• Aim of the exercise
Answer these questions from the passage on process state assessment.
(a) What name is given to process variables that are calculated or estimated in this way?
(b) From what calculations may the reactor resin production rate be inferred?
(c) What is the title of the known method cited from CEP, June 1983?

• Passage provided
Process variables which are calculated or estimated in this fashion
are referred to herein as Inferred Variables. For example, in some
gas phase olefin polymerization processes, no real-time, direct
measurement of reactor resin production rate is available. However,
the reactor resin production rate may be inferred from energy and
material balance calculations.
[0012] The Process State Assessment is illustrated in the box 2.
The Process State Assessment 2 reduces all available information
and data into a clear view of the current process situation. Such
assessment occurs by application of process models, calculations,
product specific information, algorithms, and the like. Methods to
assess the process state are known to those of ordinary skill in
the art. For example, a process state may be based on predicted
"measurements" derived using a dynamic process model solved
on-line. The model may be corrected in a statistically optimal
manner by real measurements which calibrate the dynamic process
model. Such dynamic process models utilize equations which relate a
product property with the process variables manipulated to control
the product property. One such known method is described in "Model
Prediction for Reactor Control," CEP, 77-83, June 1983. Other known
methods for assessing a process state are described in U.S. Pat.

• Source data

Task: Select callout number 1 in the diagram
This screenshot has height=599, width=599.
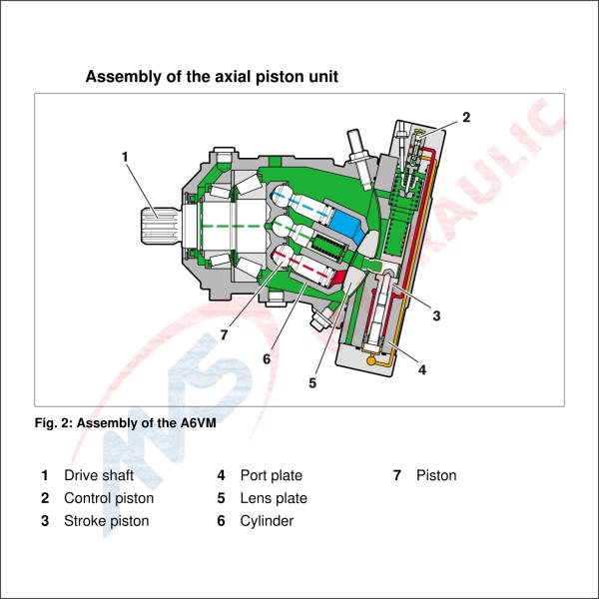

• Expected answer
(a) Inferred Variables
(b) Energy and material balance calculations
(c) "Model Prediction for Reactor Control"